##### Given entries #####

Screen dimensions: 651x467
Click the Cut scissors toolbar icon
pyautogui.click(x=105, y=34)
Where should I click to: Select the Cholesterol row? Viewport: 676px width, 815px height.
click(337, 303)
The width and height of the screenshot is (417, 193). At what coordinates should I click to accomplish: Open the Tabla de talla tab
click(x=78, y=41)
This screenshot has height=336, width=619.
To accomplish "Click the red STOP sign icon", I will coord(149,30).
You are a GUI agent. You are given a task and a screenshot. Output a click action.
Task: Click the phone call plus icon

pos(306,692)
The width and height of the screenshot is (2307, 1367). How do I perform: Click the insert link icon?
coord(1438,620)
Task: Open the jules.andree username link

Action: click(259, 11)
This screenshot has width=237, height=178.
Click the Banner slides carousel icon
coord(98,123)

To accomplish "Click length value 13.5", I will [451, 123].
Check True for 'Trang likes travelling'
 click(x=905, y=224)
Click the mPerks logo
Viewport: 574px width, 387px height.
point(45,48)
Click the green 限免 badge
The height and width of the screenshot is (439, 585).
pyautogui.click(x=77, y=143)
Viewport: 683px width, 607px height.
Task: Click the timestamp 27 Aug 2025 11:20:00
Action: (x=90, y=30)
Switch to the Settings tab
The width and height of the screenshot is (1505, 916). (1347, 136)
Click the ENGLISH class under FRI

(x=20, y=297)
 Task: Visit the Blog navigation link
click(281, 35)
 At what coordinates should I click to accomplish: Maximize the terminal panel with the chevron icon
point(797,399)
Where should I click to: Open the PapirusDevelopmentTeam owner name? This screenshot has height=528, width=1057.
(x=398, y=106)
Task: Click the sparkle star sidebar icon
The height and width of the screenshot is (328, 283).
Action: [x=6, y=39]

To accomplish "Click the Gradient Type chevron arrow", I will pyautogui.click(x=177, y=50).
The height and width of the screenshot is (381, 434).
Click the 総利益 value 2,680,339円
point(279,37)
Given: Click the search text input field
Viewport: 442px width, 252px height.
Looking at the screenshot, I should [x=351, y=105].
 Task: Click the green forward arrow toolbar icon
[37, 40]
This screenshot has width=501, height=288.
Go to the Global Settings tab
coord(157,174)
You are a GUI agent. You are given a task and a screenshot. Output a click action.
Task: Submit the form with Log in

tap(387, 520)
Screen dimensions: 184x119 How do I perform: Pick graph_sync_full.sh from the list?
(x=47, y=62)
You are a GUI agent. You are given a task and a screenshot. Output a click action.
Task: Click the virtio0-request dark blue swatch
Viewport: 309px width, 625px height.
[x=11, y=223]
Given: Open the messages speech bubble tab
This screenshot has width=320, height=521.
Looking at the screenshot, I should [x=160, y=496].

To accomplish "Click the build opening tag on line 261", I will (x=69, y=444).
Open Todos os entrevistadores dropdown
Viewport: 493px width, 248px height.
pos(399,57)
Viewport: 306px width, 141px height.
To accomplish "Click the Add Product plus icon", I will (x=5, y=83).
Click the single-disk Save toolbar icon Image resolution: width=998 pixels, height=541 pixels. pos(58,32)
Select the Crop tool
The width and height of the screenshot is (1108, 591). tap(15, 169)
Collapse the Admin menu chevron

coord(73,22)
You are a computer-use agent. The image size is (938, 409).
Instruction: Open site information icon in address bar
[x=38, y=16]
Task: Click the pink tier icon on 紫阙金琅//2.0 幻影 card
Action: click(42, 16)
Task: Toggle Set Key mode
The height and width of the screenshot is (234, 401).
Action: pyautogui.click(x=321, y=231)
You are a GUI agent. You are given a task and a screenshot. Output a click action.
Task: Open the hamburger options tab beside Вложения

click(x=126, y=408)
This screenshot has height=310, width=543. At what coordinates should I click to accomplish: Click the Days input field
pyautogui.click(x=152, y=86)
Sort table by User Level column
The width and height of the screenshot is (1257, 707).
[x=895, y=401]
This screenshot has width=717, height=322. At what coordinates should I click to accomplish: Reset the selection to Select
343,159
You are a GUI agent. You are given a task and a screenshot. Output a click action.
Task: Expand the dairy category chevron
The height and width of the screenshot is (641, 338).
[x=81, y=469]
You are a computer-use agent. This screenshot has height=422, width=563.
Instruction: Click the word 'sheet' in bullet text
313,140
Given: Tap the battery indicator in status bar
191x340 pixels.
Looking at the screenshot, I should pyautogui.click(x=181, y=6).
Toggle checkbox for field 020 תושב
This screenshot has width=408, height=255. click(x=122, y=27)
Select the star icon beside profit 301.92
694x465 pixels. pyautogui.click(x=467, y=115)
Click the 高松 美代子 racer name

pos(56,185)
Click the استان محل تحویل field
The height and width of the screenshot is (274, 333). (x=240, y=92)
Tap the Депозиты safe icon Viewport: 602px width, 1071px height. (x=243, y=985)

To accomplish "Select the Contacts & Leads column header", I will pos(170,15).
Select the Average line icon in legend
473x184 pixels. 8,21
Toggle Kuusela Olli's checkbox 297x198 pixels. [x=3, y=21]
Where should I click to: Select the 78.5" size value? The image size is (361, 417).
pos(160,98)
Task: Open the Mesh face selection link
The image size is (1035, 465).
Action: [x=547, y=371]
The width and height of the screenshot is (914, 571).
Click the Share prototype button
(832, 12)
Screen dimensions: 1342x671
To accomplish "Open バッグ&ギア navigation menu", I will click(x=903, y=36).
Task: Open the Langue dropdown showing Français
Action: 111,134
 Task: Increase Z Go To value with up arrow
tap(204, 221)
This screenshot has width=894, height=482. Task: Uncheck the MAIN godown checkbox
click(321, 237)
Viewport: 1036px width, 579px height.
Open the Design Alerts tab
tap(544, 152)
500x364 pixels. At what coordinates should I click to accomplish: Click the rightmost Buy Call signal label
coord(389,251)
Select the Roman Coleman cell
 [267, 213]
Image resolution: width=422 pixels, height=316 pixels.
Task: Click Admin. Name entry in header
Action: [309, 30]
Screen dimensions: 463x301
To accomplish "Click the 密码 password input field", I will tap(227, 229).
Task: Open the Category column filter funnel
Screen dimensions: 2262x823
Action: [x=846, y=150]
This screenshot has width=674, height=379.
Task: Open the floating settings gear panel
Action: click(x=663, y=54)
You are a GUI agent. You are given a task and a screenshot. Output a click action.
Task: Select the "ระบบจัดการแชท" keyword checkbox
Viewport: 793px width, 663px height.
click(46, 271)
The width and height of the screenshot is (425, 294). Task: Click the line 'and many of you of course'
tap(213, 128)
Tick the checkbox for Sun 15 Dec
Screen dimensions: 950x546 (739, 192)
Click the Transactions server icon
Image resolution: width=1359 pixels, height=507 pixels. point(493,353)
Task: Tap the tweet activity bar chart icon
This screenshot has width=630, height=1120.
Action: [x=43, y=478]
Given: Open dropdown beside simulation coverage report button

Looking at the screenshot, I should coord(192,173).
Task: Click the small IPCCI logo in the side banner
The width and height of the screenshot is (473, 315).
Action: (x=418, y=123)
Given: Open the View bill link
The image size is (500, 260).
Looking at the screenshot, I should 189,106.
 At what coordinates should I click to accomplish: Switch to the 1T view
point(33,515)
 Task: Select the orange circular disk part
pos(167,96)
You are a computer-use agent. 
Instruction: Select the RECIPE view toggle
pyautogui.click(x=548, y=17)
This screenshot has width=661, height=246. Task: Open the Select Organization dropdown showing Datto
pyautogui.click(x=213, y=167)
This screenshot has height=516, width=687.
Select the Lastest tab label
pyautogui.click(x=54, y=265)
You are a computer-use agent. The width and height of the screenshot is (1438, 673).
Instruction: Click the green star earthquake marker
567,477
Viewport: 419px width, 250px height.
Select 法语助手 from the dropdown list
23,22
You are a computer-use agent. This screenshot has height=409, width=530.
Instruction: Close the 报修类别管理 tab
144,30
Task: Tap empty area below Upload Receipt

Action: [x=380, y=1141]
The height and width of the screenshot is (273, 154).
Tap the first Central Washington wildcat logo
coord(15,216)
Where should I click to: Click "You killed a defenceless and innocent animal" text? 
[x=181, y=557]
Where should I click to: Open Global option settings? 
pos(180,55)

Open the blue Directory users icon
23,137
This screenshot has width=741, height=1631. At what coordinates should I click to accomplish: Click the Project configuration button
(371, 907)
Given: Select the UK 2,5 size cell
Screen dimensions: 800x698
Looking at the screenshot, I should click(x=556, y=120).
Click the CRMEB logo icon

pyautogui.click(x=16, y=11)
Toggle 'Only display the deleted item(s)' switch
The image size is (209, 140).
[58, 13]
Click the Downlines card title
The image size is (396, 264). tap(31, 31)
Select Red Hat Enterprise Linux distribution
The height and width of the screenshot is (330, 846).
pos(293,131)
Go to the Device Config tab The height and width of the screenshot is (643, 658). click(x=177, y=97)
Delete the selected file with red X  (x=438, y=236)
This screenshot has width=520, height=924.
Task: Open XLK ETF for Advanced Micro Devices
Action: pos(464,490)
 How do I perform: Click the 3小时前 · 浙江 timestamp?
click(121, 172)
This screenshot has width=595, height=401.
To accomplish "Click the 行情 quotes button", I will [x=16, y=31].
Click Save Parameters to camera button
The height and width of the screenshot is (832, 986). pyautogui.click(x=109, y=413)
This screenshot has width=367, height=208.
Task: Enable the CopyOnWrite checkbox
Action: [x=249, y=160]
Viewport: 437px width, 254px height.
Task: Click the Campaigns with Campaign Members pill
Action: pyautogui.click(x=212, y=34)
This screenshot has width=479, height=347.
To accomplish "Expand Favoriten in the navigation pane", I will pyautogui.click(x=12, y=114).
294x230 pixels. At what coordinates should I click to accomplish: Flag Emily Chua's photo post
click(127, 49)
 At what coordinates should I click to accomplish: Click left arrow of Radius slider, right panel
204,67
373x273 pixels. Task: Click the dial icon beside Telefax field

#####

## Task instructions
Going through the listing above, count the lines in which the word "computer" appears, and give only the number.

## Result
5